A week after her book ‘On the Streets and Other Revelations’ won, she is still besieged by wellwishers. “It feels strange because it’s not as if I have practised a performance and gone on stage, these are simply poems I have written over many years…they’re just me, things I wrote for myself,” she confesses. Though the panel of judges may not have known it, by praising her poems for their sensitivity to social issues, they offered Sakuntala a vindication of sorts. “Having a soft heart is not such a bad thing now,” she says, “people, even my parents, used to laugh at me about how sorry I felt for animals or for people being mistreated.” Now poems such as ‘Kalu’ and ‘The True Tale of the Stolen Potatoes’ win her accolades.

Sakuntala with two of her pet dogs (above) and below, receiving the Gratiaen Prize last week from Dr. Walter Perera, Chairperson, Gratiaen Trust.

She’s always been sensitive to such issues, she says, revealing that it’s why she had at one point convinced her husband to share their home with six dogs and 16 cats – all strays adopted by Sakuntala. Of her many pets, “all of them have long tales behind them,” she puns happily. Though she took oaths as a lawyer in 1972 and practised for three years afterward, she claims that she has never been a ‘careerist’.

“I was a dreamer, the slightest excuse, I’d be at home.” Despite their brevity, her professional experiences did shape her. When her first child was a toddler, she worked for a spell at the Janatha Estates Development Board in Hatton. Working as a Labour Relations Officer, she describes herself as “shocked” at the level of stratification on the estates. Such social disparities would later inspire poems like ‘Thalaivar at a Labour Conference’ written in 1978.

Retreating into domestic life, Sakuntala says she found plenty to occupy herself. An avid reader, she is a fan of Steinbeck and Chekhov among others, but admits that “my childhood tastes also persist. If I can get hold of a little Lulu comic that will be my favourite read for the day.” Reviving another childhood pleasure, she also dabbled in painting – the evidence that she was quite good hangs on her walls.

The paintings we see are of village scenes – the paddy crop being brought in and piles of luscious, red rambutans for sale. (“Most of the paintings were sold many years ago,” she says.) As a natural progression, when it came to illustrating her book for children ‘Tales from the Tree House’ she chose to do the work herself.

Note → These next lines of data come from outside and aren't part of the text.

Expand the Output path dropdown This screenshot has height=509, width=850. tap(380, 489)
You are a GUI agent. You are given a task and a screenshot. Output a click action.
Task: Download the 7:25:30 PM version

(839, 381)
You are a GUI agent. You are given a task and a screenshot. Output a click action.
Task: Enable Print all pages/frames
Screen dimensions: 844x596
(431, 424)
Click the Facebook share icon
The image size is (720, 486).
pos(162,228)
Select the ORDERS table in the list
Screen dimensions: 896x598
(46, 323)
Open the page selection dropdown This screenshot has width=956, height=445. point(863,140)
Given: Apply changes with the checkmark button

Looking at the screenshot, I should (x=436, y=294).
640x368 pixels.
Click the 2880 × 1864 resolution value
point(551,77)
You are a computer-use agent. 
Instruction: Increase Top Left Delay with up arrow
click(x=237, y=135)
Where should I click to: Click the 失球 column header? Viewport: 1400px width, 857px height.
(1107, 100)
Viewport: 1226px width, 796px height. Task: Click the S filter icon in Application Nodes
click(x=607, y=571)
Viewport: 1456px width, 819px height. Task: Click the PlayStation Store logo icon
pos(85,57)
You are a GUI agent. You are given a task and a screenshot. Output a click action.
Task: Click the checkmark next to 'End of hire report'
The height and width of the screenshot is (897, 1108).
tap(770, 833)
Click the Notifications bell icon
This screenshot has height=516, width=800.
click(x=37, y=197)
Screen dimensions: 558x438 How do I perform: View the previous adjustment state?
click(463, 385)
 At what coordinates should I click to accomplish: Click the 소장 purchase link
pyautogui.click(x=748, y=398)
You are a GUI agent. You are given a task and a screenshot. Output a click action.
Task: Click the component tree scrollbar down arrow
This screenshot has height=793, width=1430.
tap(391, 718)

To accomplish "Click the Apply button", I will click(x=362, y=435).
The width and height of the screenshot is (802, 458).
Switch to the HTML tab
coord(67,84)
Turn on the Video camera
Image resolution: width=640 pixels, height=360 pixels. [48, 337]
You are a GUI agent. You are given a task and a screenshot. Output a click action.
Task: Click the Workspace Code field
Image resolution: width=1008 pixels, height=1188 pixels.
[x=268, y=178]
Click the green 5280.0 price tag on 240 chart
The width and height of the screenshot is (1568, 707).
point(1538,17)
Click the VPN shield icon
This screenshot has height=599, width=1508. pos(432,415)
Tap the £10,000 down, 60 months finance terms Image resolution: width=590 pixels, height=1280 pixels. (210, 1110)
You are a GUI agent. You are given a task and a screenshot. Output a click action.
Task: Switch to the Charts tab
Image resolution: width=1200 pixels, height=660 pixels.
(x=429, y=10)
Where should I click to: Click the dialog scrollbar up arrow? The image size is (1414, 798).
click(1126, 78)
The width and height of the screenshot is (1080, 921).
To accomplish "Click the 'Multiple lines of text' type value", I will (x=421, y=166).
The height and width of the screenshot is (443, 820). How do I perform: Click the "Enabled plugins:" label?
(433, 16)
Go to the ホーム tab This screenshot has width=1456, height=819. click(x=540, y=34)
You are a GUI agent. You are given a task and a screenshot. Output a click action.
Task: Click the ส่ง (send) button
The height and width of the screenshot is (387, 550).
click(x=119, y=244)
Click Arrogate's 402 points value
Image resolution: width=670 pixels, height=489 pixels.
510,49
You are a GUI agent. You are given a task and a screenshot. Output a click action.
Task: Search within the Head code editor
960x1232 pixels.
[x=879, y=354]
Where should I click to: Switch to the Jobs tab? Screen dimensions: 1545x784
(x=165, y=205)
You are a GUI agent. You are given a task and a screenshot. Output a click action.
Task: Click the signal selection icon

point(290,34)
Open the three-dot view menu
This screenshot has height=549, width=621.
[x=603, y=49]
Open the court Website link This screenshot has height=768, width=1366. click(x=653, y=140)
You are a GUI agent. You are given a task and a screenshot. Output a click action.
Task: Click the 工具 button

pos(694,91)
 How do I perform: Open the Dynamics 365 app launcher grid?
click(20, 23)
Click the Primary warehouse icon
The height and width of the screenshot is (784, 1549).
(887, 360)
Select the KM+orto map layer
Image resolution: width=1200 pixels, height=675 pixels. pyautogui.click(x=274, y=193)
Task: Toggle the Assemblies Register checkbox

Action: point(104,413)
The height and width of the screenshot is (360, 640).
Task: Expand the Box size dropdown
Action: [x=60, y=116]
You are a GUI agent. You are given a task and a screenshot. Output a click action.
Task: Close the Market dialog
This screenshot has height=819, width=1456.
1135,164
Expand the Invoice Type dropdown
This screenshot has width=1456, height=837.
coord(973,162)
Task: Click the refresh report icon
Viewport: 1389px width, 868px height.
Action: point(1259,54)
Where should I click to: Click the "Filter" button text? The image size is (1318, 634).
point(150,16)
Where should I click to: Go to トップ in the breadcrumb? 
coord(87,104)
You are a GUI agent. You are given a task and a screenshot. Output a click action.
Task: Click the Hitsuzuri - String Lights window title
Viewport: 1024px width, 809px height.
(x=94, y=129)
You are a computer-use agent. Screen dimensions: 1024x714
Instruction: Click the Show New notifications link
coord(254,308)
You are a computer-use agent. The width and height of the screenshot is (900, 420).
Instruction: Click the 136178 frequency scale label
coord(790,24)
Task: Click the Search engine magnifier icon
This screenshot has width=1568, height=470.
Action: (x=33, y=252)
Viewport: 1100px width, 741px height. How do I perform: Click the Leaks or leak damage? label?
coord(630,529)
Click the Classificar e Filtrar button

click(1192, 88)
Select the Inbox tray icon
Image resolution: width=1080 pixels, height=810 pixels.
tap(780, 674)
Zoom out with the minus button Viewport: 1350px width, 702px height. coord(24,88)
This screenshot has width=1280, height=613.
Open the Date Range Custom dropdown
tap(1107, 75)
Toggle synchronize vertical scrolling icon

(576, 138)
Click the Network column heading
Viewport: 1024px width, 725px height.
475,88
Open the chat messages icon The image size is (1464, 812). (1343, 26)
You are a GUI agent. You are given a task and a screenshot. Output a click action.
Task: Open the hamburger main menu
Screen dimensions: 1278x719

However, while the upcoming publication of another collection of children’s stories – ‘The Adventures of Sokadi: The Line Room Mouse’ - will soon provide a distraction, ‘On the Streets’ is still the focus of attention. The spotlight must be uncomfortable for such an intensely private person, but Sakuntala is slowly making her peace with it. “I never shared my poetry for years, I used to hide it in a file…There were some poems I didn’t even show him [her husband, Thirukeswaram], poems about my sister who died.

They were so painful and so very private that I showed them to my husband and son only last year, though my sister died in 1983,” she says. It’s another instance in which her family has been of tremendous support. It’s why she counts her children as blessings and has dedicated the book to her parents, and to Thirukeswaram – ‘her rock of Gibraltar’.